Ketika tiba di kampung bibi Ina, sudah pukul sembilan malam. Tubuh Kiran terasa sangat pegal membuat ia ingin tidur.
Sebenarnya rumah yang bibi Ina tempati adalah rumah pribadi tuan Harlan. Tuan Harlan juga memiliki kebun buah dan sayur. Bukan hanya perkebunan saja.
Ia bahkan memiliki peternakan ayam, sapi dan kambing yang dikelola oleh petani setempat.
Rumah seluas lima hektar itu di kelilingi tanaman sayuran, buah dan bunga yang membaur tanpa di atur kerapiannya.
Di dalam pekarangannya ada gazebo dan juga musholla kecil yang di bangun di samping rumah itu.

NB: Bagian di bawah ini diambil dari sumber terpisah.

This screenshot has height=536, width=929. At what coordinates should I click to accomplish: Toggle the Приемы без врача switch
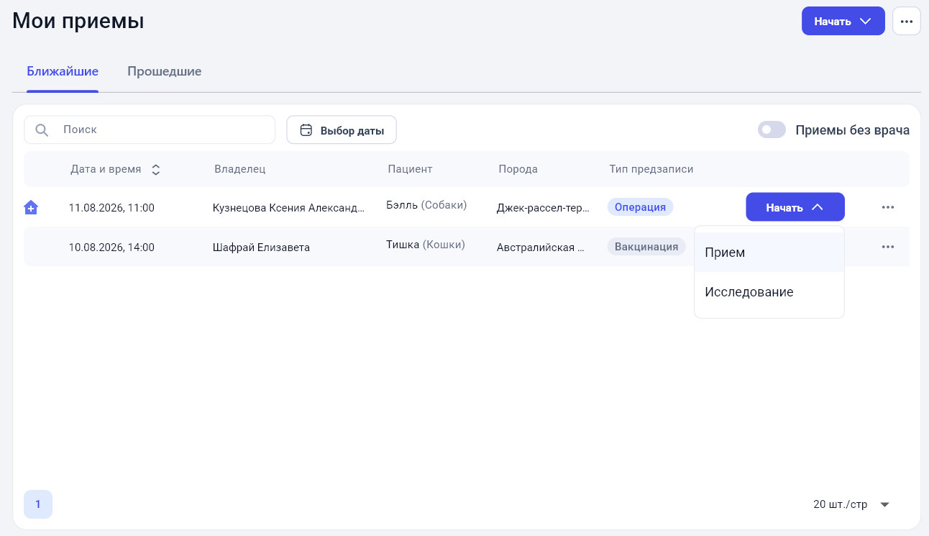click(x=772, y=130)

Pagar rumah itu dibuat dari babu yang disusun begitu rapi dan tingginya hampir mencapai tiga meter. Kesan asri yang di dapatkan Kiran yang membuatnya berpikir ulang lagi untuk tinggal di kampung ini.
"Bibi Inna, di mana kamar Kiran? aku sudah ngantuk dan ingin tidur."

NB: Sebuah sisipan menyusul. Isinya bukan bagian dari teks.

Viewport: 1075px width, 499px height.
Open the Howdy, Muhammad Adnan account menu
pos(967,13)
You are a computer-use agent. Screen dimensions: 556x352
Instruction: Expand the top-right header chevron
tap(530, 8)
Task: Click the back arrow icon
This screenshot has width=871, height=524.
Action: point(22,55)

Ucap Kiran sambil melempar pandangannya ke segala sudut rumah yang begitu bersih dan rapi.
"Mari ikut bibi Ina, non Kiran!"
Ujar bibi Ina menunjuk kamar yang akan ditempati nona mudanya.

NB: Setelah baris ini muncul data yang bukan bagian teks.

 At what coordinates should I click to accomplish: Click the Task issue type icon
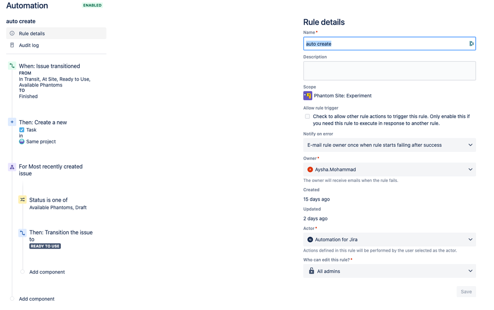pos(22,130)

Kamar yang luas lima kali lima ini cukup besar dengan satu tempat tidur yang cukup lega untuk dirinya.
Fasilitas kamar itu sudah dilengkapi juga dengan AC, walaupun begitu tidak begitu bermanfaat karena cuaca di kampung itu sudah sangat dingin.
Dan beberapa perlengkapan lainnya seperti kamar hotel mewah yang benar-benar dirancang untuk memberikan kenyamanan untuk Kiran.
"Kalau rumahnya seperti ini, aku juga betah tinggal lama di sini."
Ucap Kiran merasa sangat puas dengan apa yang ia inginkan.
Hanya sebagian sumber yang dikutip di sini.